**Directions**:
(A) Copy the stretch of the indoor air quality article from "Short-term effects of" through "are also possible.".
(B) According to the indoor air quality article, how many premature deaths does household indoor air pollution cause each year, as reported by the WHO?
(C) Write the next part of the indoor air quality article, starting after its final line.

::: Exercise passage :::

5 Reasons Why Indoor Air Quality Matters Today
Air is crucial for our health. Recent changes in lifestyle and work habits have significantly impacted the quality of the air we breathe. Construction techniques, ventilation equipment, and cleaning products have drastically altered the indoor air quality.
According to the World Health Organization (WHO), people spend 90% of their time indoors, and often indoor air is at least two times more polluted than outdoor air.
The indoor air quality in our homes is likely one of the most critical aspects of our quality of life. According to the WHO, indoor air pollution in households causes 3.8 million premature deaths annually. Any concentration of fine particulate matter indoors has harmful effects on the human body.
Short-term effects of exposure to fine particulate matter include irritation of the eyes, nose, and throat, headaches, nausea, and allergic reactions. More severe consequences such as heart diseases, asthma, and cancer are also possible.
Recent changes in lifestyle and work habits have been significant. Construction techniques, ventilation equipment, and cleaning products have undergone drastic changes.
Why is indoor air quality so relevant today?

::: Data provided :::

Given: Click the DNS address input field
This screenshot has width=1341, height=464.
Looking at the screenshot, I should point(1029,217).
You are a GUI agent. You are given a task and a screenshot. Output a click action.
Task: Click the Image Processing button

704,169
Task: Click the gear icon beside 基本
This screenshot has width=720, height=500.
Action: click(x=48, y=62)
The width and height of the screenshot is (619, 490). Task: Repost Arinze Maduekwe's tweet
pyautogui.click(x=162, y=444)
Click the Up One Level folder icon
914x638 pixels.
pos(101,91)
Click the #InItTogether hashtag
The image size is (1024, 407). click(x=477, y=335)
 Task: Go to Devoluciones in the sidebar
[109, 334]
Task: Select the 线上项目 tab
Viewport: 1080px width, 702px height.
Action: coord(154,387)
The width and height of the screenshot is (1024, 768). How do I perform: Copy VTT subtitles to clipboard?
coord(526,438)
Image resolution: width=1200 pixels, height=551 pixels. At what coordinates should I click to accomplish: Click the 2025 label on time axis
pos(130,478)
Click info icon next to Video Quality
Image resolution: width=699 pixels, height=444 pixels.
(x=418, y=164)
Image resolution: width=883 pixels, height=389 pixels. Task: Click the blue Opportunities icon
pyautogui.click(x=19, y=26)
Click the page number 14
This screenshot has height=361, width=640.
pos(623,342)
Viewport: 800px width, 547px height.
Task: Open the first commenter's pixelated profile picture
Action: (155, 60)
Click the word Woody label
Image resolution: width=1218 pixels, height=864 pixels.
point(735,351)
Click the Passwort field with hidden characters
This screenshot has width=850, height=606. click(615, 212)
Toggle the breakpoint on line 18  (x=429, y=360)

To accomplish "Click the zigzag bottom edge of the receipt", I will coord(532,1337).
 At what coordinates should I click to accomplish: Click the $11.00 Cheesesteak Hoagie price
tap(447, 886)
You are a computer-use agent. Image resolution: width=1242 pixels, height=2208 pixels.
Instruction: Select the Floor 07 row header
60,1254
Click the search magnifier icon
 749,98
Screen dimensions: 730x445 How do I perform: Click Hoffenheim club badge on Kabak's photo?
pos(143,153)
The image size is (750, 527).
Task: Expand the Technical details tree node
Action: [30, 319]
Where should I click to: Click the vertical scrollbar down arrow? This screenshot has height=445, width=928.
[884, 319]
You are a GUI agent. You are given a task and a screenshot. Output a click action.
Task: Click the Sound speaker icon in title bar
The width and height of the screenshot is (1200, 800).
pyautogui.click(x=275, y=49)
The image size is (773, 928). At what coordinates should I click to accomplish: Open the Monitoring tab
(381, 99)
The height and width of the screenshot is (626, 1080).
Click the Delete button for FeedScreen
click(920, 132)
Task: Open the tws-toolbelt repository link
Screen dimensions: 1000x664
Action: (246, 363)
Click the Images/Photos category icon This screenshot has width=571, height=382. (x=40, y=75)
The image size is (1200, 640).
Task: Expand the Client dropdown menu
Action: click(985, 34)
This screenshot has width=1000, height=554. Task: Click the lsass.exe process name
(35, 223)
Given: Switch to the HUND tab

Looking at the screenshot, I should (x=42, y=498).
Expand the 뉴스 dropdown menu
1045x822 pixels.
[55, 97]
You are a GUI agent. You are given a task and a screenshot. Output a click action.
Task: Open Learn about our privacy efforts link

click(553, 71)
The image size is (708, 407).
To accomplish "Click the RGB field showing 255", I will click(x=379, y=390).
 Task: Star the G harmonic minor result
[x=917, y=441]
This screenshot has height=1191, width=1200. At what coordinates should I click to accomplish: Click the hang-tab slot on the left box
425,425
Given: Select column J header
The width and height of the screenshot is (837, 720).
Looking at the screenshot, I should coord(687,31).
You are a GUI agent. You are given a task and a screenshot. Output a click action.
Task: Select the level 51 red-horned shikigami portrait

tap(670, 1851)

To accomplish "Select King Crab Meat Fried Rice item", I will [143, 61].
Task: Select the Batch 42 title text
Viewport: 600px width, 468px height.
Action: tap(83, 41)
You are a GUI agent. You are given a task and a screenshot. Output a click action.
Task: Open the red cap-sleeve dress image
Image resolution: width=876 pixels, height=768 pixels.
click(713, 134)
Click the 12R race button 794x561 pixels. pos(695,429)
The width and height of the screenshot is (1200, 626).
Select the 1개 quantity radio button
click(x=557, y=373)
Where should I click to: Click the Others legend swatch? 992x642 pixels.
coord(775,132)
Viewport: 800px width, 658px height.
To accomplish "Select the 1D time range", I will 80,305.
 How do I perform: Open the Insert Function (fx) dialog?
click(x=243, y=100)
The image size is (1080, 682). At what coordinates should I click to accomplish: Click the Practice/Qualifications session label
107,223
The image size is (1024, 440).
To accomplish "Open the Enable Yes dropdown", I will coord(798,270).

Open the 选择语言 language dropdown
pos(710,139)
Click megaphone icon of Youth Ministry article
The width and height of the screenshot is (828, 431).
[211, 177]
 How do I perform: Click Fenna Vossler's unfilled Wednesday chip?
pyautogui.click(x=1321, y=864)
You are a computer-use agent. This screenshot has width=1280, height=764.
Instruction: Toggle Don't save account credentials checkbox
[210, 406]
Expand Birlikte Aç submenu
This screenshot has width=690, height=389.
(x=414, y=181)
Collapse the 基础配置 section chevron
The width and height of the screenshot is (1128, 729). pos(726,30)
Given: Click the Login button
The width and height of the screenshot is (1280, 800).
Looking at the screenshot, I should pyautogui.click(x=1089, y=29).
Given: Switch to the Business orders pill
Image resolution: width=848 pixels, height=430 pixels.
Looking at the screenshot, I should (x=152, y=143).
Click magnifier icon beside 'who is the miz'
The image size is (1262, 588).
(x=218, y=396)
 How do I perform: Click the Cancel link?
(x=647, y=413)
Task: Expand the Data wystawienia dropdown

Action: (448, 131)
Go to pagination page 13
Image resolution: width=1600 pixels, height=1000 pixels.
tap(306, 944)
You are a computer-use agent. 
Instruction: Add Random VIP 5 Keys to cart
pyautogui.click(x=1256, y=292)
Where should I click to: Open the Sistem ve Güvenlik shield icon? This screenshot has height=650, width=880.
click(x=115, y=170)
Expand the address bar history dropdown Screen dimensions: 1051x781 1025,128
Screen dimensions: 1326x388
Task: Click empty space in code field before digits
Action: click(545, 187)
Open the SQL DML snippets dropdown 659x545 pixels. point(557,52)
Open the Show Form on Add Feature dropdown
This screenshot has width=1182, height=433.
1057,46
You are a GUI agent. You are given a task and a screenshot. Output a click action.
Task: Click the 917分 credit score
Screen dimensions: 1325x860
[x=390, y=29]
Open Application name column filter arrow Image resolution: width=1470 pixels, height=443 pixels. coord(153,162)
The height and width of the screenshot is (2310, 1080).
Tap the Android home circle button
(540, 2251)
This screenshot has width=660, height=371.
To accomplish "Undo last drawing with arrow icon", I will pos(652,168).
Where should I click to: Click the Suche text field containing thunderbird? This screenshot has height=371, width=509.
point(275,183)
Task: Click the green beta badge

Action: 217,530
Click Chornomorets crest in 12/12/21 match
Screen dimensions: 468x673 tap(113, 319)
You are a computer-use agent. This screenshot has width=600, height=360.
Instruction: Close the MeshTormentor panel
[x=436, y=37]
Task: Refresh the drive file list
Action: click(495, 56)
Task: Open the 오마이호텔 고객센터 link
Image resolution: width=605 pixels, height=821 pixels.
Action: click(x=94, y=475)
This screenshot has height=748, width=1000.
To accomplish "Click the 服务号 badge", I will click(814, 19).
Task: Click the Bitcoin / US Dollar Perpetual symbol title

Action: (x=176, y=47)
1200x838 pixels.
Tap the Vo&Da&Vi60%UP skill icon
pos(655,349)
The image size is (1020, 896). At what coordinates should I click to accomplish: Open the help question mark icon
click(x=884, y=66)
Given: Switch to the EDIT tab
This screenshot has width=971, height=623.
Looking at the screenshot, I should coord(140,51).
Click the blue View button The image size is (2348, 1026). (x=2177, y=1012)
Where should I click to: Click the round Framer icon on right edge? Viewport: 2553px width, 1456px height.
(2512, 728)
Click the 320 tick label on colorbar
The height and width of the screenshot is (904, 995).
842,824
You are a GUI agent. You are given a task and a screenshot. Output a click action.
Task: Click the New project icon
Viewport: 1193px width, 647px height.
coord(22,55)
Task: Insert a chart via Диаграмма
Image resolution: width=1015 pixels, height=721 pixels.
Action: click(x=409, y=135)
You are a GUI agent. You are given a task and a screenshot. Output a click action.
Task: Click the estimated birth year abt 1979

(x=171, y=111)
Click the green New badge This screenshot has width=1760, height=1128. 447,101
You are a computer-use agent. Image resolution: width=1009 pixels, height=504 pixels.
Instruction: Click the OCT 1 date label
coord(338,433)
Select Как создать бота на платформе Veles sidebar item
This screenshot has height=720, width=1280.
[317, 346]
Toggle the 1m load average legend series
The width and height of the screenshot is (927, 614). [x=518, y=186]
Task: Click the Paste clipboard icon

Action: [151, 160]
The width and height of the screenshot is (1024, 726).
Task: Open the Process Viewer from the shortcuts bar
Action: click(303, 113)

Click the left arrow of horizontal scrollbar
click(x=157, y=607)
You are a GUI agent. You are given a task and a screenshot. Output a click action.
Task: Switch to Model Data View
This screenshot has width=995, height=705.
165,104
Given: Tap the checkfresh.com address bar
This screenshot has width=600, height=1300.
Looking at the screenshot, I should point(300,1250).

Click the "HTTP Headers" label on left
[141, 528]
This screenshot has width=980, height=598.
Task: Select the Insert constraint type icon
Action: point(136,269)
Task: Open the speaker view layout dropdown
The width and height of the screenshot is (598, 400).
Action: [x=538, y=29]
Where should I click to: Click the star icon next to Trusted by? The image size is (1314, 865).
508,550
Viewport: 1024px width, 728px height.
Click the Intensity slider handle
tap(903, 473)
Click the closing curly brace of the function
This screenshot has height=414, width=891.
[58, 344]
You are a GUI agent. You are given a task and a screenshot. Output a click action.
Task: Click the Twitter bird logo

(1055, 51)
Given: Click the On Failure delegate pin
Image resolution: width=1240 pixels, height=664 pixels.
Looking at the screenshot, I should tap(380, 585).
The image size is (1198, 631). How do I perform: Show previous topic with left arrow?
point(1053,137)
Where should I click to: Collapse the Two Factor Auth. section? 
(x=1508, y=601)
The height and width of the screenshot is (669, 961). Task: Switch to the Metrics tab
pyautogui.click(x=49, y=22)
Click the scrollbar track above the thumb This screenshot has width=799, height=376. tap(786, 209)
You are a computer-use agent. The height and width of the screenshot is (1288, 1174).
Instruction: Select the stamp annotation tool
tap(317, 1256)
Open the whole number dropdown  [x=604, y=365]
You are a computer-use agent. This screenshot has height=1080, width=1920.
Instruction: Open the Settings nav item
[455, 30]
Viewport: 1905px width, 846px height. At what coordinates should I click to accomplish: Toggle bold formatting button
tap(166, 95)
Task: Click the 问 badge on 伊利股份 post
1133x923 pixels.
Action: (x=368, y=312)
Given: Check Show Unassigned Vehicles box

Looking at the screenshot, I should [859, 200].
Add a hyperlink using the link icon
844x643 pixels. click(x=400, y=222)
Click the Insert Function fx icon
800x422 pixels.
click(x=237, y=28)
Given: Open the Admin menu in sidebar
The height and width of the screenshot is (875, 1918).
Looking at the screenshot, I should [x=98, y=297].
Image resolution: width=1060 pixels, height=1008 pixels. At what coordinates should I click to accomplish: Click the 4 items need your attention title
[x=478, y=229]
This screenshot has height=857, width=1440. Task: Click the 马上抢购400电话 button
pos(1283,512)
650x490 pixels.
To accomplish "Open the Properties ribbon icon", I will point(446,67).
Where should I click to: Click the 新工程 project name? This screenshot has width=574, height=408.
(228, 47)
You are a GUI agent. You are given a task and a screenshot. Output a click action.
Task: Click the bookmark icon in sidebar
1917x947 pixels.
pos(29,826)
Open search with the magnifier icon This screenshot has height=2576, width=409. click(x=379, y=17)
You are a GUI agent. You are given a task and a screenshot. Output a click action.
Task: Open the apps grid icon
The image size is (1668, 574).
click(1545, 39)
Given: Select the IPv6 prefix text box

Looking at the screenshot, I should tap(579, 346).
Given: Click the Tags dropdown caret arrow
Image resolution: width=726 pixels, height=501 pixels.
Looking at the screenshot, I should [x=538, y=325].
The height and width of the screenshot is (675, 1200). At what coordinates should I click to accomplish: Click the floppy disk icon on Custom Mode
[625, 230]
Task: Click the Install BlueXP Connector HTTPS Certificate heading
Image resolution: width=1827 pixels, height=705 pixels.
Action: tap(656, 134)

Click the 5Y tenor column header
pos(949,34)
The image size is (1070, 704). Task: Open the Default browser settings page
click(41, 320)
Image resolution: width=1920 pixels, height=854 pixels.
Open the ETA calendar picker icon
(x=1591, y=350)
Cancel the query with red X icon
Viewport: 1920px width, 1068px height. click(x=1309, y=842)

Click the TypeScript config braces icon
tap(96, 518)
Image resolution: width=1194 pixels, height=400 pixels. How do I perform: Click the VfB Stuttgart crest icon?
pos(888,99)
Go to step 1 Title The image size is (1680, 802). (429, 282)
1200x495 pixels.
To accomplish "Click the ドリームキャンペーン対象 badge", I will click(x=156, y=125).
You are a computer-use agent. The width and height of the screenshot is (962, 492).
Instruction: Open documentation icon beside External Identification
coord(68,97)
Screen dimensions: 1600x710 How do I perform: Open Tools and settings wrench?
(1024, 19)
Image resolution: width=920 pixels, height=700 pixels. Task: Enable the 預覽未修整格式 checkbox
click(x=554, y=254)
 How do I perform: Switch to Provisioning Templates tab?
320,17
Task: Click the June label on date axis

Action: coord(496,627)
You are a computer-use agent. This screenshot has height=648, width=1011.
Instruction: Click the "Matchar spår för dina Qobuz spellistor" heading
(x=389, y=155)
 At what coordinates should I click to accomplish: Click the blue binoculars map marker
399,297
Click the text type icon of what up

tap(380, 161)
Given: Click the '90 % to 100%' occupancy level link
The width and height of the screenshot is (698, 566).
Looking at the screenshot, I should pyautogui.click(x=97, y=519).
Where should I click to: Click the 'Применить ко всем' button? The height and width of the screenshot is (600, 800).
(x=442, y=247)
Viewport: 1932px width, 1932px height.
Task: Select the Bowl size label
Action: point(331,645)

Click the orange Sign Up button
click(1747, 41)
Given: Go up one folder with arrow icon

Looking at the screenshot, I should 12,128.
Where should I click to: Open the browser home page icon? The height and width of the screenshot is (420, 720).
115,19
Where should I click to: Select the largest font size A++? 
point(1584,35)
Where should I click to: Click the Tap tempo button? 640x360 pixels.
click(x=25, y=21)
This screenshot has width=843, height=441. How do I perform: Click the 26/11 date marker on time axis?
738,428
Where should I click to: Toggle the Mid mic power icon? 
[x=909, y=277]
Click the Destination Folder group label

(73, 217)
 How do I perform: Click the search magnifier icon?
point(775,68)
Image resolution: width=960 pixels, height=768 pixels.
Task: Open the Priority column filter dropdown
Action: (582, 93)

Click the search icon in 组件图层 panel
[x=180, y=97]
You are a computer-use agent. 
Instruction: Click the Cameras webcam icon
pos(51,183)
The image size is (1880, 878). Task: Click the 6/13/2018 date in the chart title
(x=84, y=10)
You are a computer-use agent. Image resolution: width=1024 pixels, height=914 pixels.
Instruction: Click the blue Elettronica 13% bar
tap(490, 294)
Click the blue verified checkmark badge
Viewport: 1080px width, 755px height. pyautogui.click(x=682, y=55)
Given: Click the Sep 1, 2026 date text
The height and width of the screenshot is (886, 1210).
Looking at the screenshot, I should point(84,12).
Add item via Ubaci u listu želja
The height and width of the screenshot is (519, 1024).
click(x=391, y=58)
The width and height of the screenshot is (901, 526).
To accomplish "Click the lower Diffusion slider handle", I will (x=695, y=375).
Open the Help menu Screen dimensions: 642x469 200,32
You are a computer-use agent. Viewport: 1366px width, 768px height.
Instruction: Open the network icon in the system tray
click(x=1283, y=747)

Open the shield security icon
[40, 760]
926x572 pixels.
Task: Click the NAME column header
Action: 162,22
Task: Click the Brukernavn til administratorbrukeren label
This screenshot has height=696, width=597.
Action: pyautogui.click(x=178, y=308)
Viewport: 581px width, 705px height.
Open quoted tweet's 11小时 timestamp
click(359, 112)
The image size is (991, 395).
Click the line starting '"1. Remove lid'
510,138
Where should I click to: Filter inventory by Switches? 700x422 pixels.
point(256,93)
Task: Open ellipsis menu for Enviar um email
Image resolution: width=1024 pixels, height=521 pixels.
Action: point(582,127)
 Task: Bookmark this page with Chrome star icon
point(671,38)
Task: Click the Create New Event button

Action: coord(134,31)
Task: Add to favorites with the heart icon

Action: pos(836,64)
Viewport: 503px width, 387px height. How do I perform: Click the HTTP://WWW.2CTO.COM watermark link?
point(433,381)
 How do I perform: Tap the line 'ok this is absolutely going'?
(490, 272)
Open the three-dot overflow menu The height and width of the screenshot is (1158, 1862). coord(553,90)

:::

**Answers to the problems**:
(A)
Short-term effects of exposure to fine particulate matter include irritation of the eyes, nose, and throat, headaches, nausea, and allergic reactions. More severe consequences such as heart diseases, asthma, and cancer are also possible.

(B) 3.8 million premature deaths annually.

(C)
1. Global population staying indoors
The shift from an agriculture and production-based society to an information technology and service-dominated society means that we spend much more time indoors. In general, we have moved from the farm to the office or home office.
In this indoor environment, we are exposed to pollutants present in the atmospheric air (every time we open a door or window), but also to many more pollutants specific to the indoor environment. These include allergens such as dust, pet dander, and mold, as well as particles emitted from wood-burning, cooking, candles, and chemicals released from flooring, furniture, paints, and appliances.
2. Era of pandemics
There is no doubt that Covid-19 drew our attention to indoor air quality, but according to experts, Covid-19 is not the only pandemic we will witness. Airborne transmission has prompted us to rethink how we perceive indoor air. Diseases that spread efficiently through airborne droplets (such as tuberculosis, measles, chickenpox) are highly contagious, as they can quickly reach and infect many people in a short period.
3. Our homes have become more isolated
Efforts to make homes airtight to improve energy efficiency have led to the creation of buildings with reduced ventilation, leading to the accumulation of pollutants indoors to harmful levels. There is no doubt that awareness of energy costs has affected indoor air quality.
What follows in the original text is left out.